Destruction of the capsule tissue was performed with vaporization, using the unfocused laser beam Figure 1. Patients were instructed to do sitz-baths with a solution of povidone-iodine diluted in water, three times a day, and to abstain from sexual activity for 2 to 3 weeks. Antibiotics and analgesics were prescribed for patients presenting any sign of infection.
The procedure was performed with local anesthesia at an outpatient clinic. The patients were evaluated 15 and 30 days after the laser treatment. In the first two weeks, there was continuous drainage of mucus, and at the end of the first month, there was complete healing of the surgical wound. After the second phase of treatment, there were no recurrences. In the 31 cases analyzed, after the healing period, there were no reports of pain at the incision site, and there were no scars and retractions.
In Italy, this technique has been used by several authors, due to the ease of access to laser technology. Experience with the said technique was due to the fact of having the laser equipment, and the great number of patients with the said disease.
In a prior analysis of our cases, in , we had already noted positive responses to this surgical method. The recurrence rate in our survey was similar to that of literature, according to the various techniques initially described. Treating the Bartholin cyst with CO 2 laser proved effective for resolution of the disease and of post—treatment comorbidities, such as pain and scars in the affected area. The procedure was performed at an outpatient clinic, with a minimal amount of bleeding during the act, besides good and rapid healing.
Surgical methods with a cold scalpel are not exempt from causing greater bleeding, and those destructive with cauterization by means of alcohol or silver nitrate can be more painful in the postoperative phase. These are factors that have influenced our preference for the technique presented. The CO 2 laser proved to be an effective method with low morbidity. We noted, with this technique, that healing was rapid, with minimum fibrosis and very little pain, a complication seen with the conventional techniques described by other authors.
These women are generally young, sexually active and we should be concerned with the frequent risk of sequelae, such as dyspareunia due to fibrosis of the gland, especially with the destructive cauterization approaches. Since this is an outpatient method, the patient does not need to be away from her activities for very long, there is no need to be admitted to hospital, and there is a reduction in hospital costs. On the other hand, the equipment is very expensive and requires a qualified professional to handle it.

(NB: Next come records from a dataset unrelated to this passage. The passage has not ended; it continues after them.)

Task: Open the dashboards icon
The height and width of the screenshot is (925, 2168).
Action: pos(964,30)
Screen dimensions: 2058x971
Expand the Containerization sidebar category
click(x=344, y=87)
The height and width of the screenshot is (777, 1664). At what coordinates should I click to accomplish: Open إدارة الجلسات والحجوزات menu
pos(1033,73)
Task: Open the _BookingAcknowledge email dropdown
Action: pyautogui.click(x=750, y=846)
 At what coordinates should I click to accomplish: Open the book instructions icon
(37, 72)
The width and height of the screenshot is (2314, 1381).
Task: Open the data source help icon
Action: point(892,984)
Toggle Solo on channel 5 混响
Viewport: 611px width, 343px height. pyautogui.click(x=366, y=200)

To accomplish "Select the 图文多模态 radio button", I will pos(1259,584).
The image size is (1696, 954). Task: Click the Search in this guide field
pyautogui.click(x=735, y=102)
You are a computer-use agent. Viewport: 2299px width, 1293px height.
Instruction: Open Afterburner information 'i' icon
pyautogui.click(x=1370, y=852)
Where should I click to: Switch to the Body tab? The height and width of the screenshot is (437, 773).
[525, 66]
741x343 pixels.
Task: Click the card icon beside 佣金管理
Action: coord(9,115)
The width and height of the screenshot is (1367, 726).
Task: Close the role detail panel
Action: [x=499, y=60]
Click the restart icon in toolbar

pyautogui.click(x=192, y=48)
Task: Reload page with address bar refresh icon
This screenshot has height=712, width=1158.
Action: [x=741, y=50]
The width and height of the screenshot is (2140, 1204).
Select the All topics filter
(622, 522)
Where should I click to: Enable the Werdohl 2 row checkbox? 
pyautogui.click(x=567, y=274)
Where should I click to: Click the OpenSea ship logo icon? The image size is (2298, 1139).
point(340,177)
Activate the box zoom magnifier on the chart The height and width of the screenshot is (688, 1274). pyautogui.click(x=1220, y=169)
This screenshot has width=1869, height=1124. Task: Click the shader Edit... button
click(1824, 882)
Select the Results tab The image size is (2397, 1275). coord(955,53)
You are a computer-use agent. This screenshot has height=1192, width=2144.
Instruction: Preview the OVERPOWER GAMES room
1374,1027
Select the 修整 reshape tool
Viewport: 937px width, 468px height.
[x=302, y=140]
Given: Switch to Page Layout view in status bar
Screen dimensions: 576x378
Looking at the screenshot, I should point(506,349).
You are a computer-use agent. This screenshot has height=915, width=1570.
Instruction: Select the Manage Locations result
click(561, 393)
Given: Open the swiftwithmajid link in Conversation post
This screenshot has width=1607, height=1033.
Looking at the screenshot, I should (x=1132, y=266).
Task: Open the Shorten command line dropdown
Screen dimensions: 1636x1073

Since there is no hospitalization, the patient is discharged home after the procedure, and soon returns to her daily activities. The Bartholin cyst approach with CO 2 laser, according to the technique described of opening of the cyst, drainage of the content, and vaporization of the capsule, can be used as an effective conservative treatment with low rates of recurrence, complications, and great patient satisfaction.
It does not require hospital admission, which means saving money and time. The technique to be used depends on the skills of the physician and availability of equipment.